Hallo!
Kennt jemand diese fiesen Getreide-/Gras-Grannen, die sich in Auge, Ohren oder Pfoten eines Tieres bohren können?
Ich kenne das noch von unserem Münsterländer-Cocker-Mischling, der aufgrund seines langen Felles gerne mal Opfer von Grannen-Verletzungen wurde.
Kann das tätsächlich sein, dass eine solche eingedrungene Granne quer durch den Körper wandern kann bis sie irgendwann mal wieder austritt?
Das wäre ja Horror!
Tali - wer sonst? *verzweifel* - hat scheinbar mal wieder etwas Neues ausprobieren wollen. Wir hatten eine entzündete Stelle an der Hinterpfote entdeckt. Neben Eiter haben wir auch klitzekleine Pflanzenstücke aus der Wunde geholt.
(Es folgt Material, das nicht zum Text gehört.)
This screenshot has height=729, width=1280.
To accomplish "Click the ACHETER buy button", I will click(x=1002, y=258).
Eine Eintrittsverletzung war nicht zu erkennen, aber nach Aussage des Arztes bewegt sich eine Granne nur in eine Richtung, d.h. wenn man sowas rausholt, dann scheinbar nur an der Austrittsstelle.
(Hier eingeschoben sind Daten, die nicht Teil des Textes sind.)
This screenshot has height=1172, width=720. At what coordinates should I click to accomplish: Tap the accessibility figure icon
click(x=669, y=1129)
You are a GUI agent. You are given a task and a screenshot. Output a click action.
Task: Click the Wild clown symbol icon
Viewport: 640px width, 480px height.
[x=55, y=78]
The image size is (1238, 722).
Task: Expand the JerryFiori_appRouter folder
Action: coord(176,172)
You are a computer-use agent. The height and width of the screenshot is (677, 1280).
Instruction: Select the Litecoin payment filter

Per Röntgen oder Ultraschall ist so ein Planzenteil wohl auch nicht zu erkennen.
Ich meine, wie schrecklich wäre das denn, wenn sich so ein Ding auf einen Weg durch den Körper macht, das Tier leidet und es ist nix zu entdecken?
Gehört das ins Reich der Legenden und Märchen oder gibt es sowas tatsächlich?